[Records from a dataset]
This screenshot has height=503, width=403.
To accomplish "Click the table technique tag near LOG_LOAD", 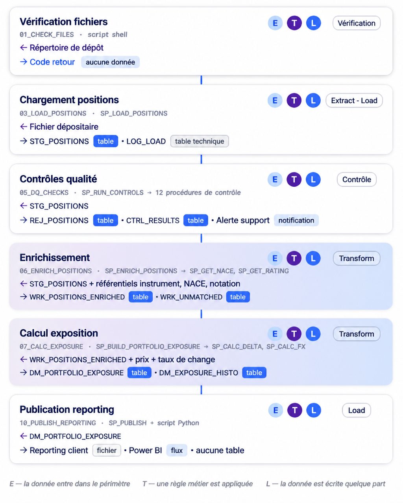I will [x=200, y=141].
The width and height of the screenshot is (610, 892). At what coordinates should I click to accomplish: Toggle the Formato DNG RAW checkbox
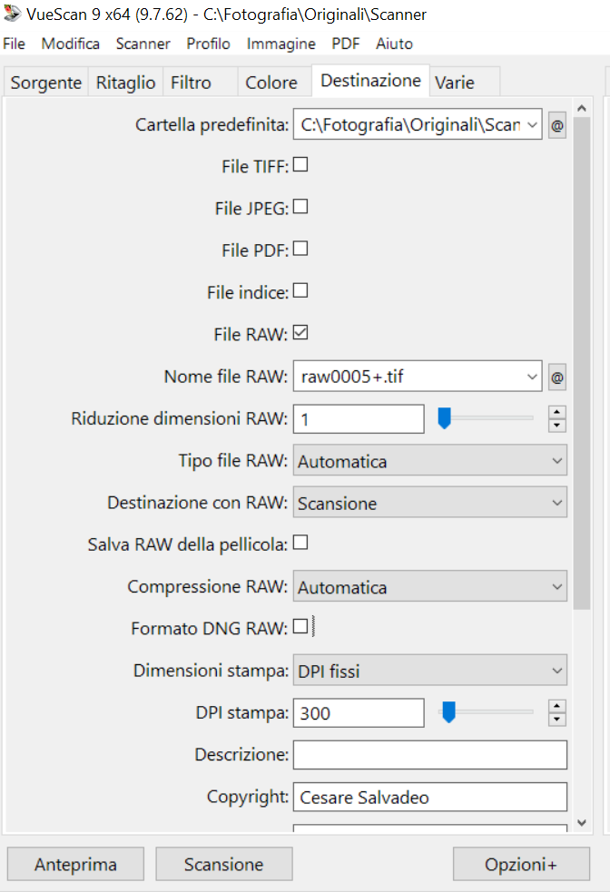(x=300, y=626)
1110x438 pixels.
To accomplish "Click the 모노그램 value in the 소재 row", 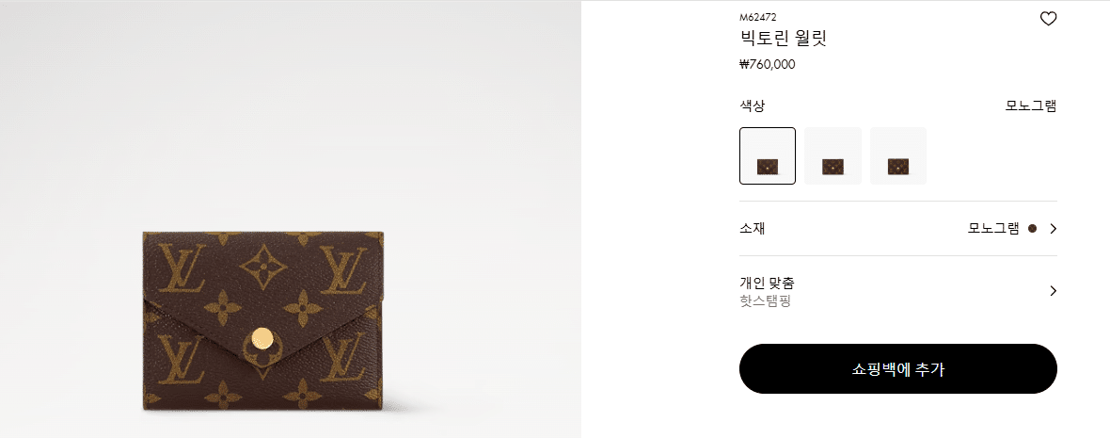I will (x=994, y=229).
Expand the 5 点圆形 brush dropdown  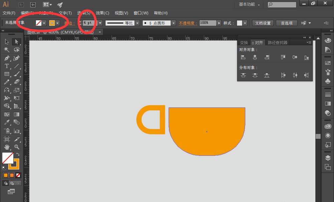[x=174, y=23]
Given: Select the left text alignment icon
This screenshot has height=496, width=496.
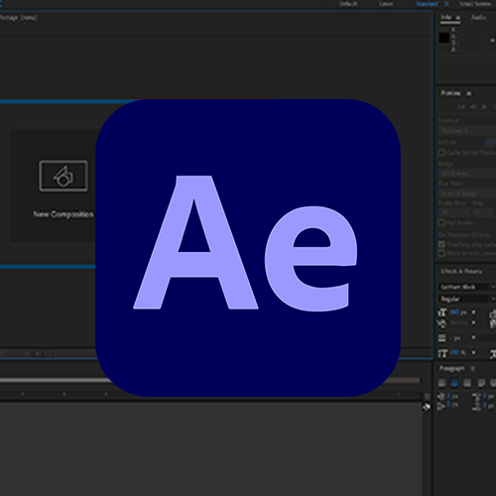Looking at the screenshot, I should pos(441,383).
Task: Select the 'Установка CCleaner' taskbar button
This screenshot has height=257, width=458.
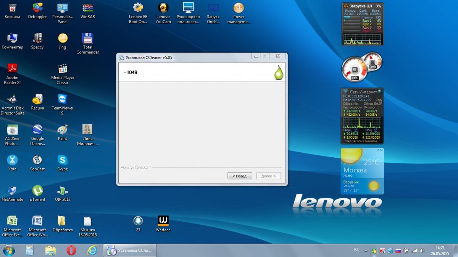Action: [x=130, y=250]
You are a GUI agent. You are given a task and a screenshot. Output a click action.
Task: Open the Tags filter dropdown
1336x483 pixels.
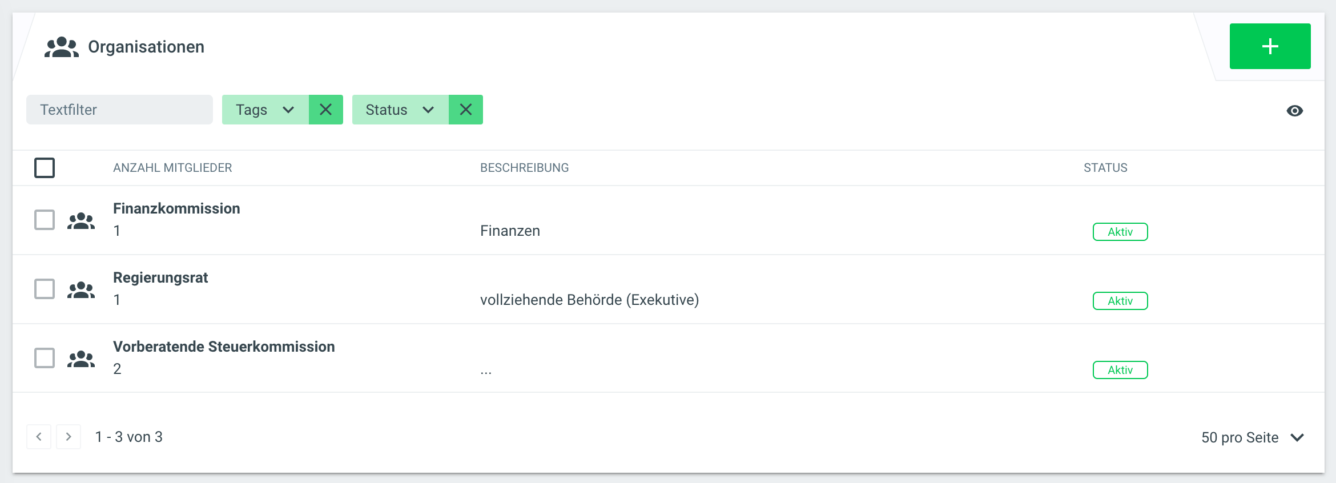click(265, 110)
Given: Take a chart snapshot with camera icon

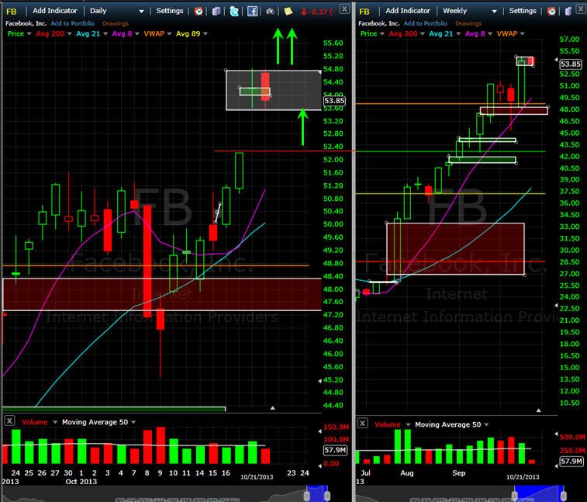Looking at the screenshot, I should tap(271, 12).
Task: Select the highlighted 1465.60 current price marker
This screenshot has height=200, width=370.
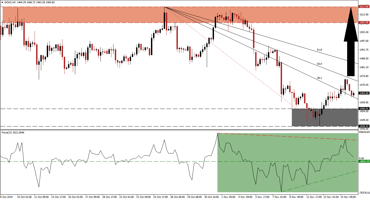Action: tap(364, 93)
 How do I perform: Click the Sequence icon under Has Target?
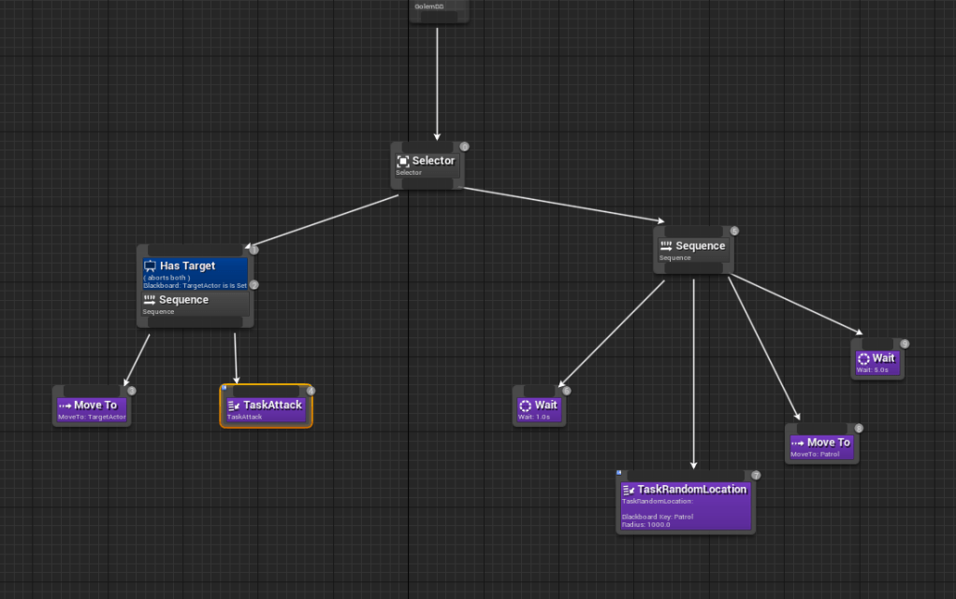point(150,300)
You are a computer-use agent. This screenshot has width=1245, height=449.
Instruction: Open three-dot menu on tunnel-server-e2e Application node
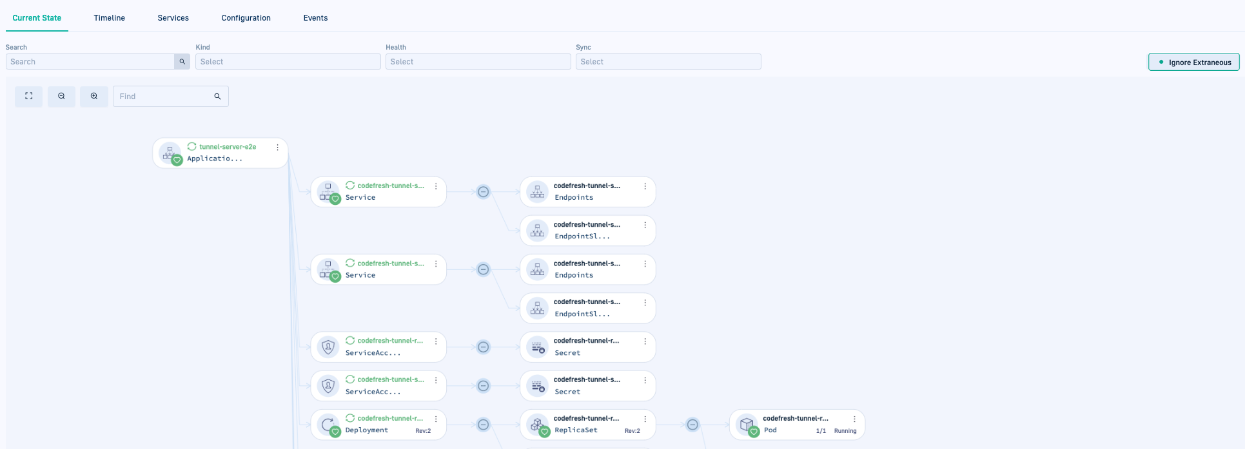coord(278,148)
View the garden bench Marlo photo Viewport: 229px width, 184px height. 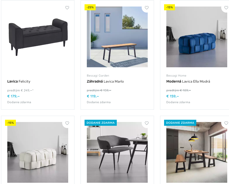point(117,37)
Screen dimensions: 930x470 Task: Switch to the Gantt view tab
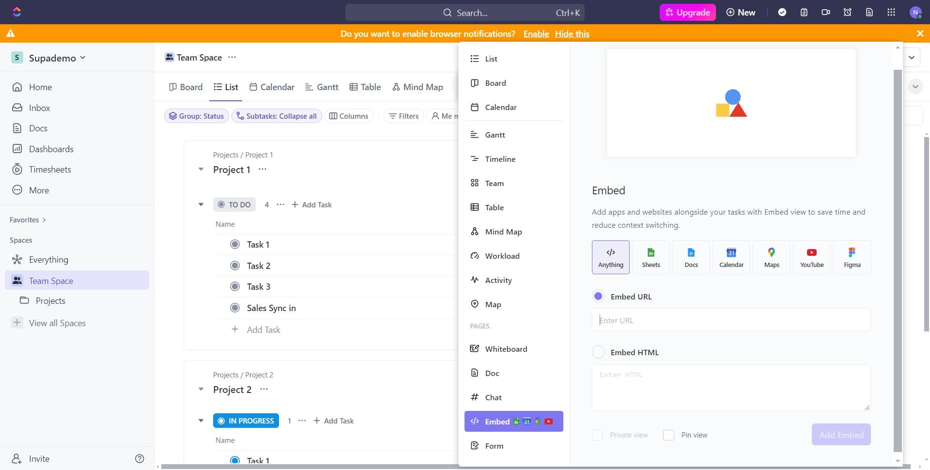(322, 87)
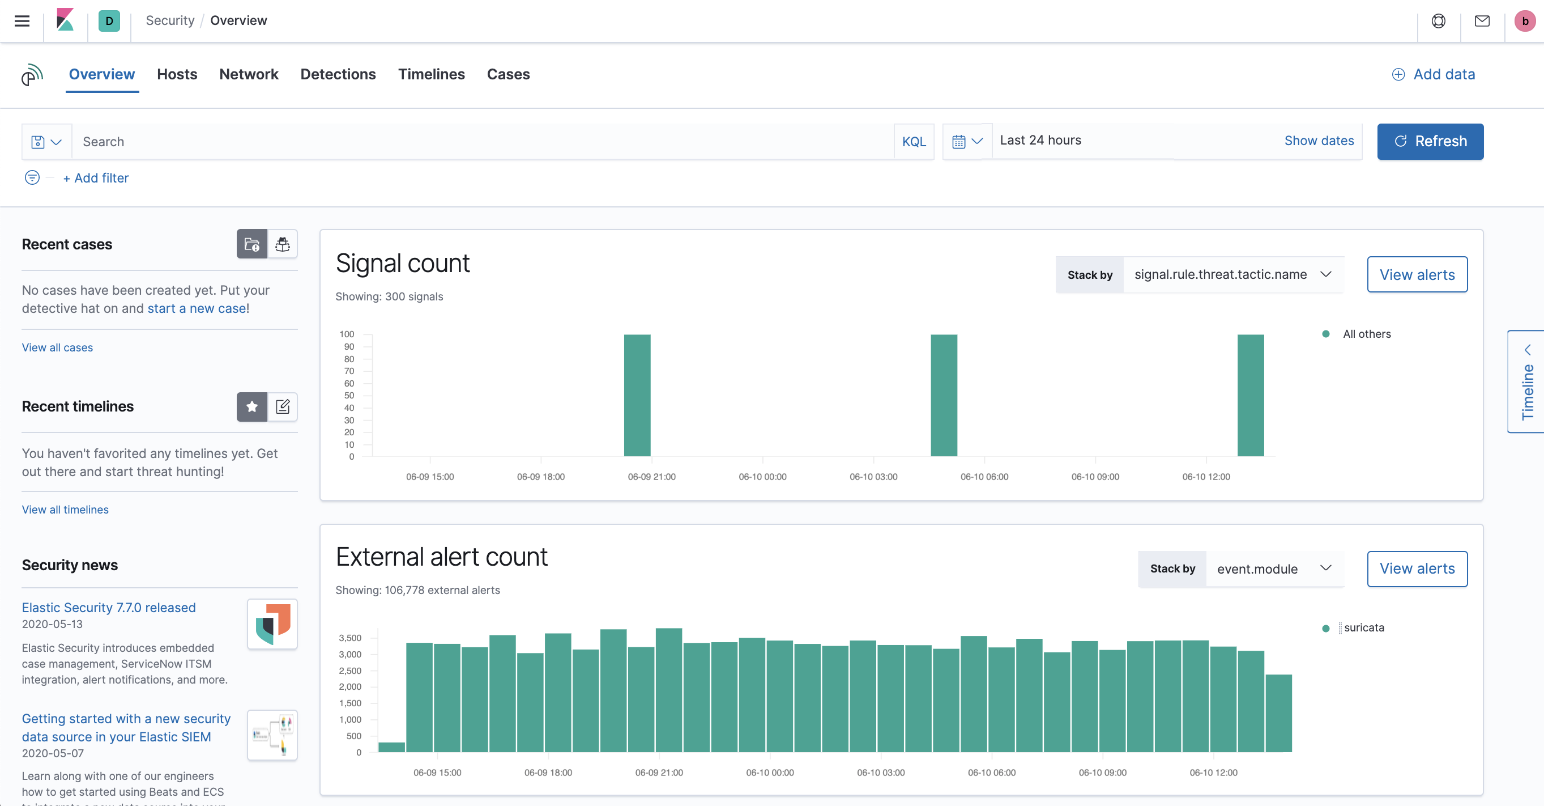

- Assignment -
Where a line in the entries holds the word "agent", copy that line.

- Exercise answer -
You are a GUI agent. You are given a task and a screenshot. Output a click action.
You are a computer-use agent. This screenshot has width=1245, height=449.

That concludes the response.